The Über-Talisman

The study of cognitive bias takes places in the space between the physical sciences and the human experience. The former isle represents the observational and explanatory powers of a uniquely successful earthly species. The latter represents the forces that both propelled this wily primate to its heights and often represents its irksome obstacles to its potential flourishing. The watery chasm that divides the two isles began as a vast ocean. Standing atop even the tallest mount that represented humanity’s best theories of antiquity offered only fleeting views of all that animated and ailed its most elusive subject. Fortunately, it is now a narrowing straight. A relatively tame body of water that allows regular traffic. Today, occasional jaunts between the humanities, a field that directly addresses the human condition and the material sciences can offer even the casually inquisitive among us a better understanding of our place along the arrow of time. How a conscious being is like and unlike the undulations of physical matter.

At times the water appears to still, allowing an informative, if distorted, reflective pool for humanity. Yet there is one journey that cognitive bias seekers need to take in order to gain the clarity necessary to meet the Nietzschean criticism of material theorizing. In order to properly chart the coastal contours of humanity’ weal and woe, better come to grips with how we coarse-grain an otherwise chaotic reality into an intelligible and extended order. The construction of human values is the most critical juncture in understanding our place in the arc of life and perhaps the cosmos. It captures our distinction and demarks the greatest journey in our trials.

The answer lies in our art. The view from the longest jut of humanity’s sciences to its, well, soul is within the aesthetic realm. The cave paintings depicting anthropomorphized beast of a hunting tribe, the beguiling melody of a well tuned Lyre. More than anything, however, our morality and normatively bound civil order is expressed and sustained in narrative.
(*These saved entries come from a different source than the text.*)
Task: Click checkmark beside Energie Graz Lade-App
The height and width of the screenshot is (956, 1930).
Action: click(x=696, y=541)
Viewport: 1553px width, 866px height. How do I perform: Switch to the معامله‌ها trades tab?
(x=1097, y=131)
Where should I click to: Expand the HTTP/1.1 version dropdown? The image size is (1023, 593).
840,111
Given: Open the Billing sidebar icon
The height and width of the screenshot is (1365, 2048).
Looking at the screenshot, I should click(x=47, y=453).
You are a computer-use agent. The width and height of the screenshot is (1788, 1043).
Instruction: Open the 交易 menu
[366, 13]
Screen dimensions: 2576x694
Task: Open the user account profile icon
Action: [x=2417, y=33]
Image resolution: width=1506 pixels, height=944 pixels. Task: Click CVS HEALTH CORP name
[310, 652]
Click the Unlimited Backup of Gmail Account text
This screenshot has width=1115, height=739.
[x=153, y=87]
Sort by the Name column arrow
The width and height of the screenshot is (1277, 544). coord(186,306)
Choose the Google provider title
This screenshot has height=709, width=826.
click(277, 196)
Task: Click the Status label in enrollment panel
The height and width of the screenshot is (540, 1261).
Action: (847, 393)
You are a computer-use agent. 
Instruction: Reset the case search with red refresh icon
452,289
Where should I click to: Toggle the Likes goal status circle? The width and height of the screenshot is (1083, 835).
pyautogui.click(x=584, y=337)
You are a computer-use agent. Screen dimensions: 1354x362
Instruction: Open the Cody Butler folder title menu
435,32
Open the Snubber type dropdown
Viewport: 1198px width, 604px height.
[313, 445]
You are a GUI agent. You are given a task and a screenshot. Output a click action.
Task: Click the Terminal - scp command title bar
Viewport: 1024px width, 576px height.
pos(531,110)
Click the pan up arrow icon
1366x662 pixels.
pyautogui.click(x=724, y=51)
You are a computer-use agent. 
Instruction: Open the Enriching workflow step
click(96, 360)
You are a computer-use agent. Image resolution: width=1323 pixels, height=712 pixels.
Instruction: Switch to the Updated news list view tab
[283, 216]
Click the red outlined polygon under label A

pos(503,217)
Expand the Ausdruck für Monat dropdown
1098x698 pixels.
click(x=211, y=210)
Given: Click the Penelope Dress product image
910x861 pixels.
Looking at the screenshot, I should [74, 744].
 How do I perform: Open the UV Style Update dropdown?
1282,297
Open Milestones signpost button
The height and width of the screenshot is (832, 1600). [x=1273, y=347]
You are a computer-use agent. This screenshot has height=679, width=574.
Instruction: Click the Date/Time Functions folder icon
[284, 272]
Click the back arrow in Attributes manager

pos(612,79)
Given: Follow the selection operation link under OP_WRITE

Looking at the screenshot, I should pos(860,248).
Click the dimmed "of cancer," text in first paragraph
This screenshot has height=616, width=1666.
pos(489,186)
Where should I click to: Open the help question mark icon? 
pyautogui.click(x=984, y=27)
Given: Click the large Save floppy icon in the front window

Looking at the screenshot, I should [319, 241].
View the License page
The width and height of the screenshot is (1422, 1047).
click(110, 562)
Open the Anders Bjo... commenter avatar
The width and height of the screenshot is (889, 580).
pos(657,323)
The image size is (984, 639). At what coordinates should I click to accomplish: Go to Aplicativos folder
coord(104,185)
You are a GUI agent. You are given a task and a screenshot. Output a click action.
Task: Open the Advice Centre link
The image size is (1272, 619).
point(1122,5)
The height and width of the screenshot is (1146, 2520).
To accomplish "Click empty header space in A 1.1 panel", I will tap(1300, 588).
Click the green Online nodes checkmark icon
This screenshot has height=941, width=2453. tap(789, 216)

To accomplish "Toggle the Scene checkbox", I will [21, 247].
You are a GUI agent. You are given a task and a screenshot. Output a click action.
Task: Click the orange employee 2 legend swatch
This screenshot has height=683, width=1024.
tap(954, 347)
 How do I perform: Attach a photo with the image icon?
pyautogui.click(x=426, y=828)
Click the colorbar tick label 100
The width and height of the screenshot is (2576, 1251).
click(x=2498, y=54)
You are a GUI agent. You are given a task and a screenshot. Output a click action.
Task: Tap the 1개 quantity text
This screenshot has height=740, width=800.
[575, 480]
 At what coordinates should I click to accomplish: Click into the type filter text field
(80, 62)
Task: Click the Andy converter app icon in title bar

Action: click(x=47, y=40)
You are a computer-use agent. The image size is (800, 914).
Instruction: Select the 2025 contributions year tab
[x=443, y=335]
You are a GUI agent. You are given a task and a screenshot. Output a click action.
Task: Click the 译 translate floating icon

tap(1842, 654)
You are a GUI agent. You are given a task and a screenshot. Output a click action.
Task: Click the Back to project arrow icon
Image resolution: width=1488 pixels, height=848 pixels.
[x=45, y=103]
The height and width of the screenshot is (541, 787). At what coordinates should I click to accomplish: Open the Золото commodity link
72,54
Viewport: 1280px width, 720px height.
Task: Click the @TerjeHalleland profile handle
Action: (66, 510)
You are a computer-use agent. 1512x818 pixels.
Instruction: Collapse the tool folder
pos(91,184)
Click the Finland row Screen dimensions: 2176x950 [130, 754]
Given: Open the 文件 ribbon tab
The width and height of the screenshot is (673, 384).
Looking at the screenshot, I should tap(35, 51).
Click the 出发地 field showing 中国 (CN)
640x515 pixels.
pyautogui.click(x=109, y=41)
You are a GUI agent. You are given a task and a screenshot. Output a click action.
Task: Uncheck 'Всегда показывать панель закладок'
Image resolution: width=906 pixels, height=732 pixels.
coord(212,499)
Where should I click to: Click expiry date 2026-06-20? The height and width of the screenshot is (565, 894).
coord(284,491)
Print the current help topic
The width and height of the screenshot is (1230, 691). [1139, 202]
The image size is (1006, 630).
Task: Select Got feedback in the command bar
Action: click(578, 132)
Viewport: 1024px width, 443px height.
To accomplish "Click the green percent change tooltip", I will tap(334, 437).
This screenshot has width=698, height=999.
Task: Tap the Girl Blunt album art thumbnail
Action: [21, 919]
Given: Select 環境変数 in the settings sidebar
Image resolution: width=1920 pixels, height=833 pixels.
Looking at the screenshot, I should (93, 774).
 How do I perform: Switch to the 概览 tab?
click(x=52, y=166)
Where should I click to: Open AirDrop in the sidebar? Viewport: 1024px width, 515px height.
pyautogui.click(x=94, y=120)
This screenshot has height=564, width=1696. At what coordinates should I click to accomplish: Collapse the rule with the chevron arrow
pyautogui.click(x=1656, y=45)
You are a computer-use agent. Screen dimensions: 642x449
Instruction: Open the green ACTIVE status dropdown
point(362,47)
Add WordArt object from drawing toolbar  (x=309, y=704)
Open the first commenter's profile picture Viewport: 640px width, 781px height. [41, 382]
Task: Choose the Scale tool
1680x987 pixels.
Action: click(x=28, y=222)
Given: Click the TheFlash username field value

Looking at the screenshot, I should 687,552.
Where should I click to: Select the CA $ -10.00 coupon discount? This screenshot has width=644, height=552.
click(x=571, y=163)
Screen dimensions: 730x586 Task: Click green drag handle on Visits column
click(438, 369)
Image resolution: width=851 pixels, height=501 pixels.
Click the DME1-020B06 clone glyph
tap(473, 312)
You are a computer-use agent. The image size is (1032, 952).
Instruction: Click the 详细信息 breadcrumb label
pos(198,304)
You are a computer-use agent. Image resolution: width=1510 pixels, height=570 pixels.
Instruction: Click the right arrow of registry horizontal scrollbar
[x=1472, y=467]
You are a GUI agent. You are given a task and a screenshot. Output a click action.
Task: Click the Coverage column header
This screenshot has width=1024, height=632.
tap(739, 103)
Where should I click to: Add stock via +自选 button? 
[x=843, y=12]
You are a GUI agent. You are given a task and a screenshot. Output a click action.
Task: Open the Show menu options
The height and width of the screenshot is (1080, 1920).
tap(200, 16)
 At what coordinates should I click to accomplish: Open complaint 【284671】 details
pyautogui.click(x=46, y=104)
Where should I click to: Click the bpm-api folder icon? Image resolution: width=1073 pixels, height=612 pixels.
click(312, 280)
The simple story arcs that explode as in a kaleidoscope similar to Mandelbrot’s fractals are the foundation of our imagined communities. Granting us the providential power to but what otherwise is tethered to a material reality, reify social reality.

Stories are indeed are greatest cognitive bias. The cheesy and, at times, stupfying talisman is at the heart what keeps us more parochial and inward than we otherwise would be. Prevents us from taking the necessary jaunts that afford us the wisdom of theoretical progress. Yet they are precisely what allows us to make the journey in the first place. To become an Übermensch, to live our best lives, we need to understand, we need to further master our dramatic structures.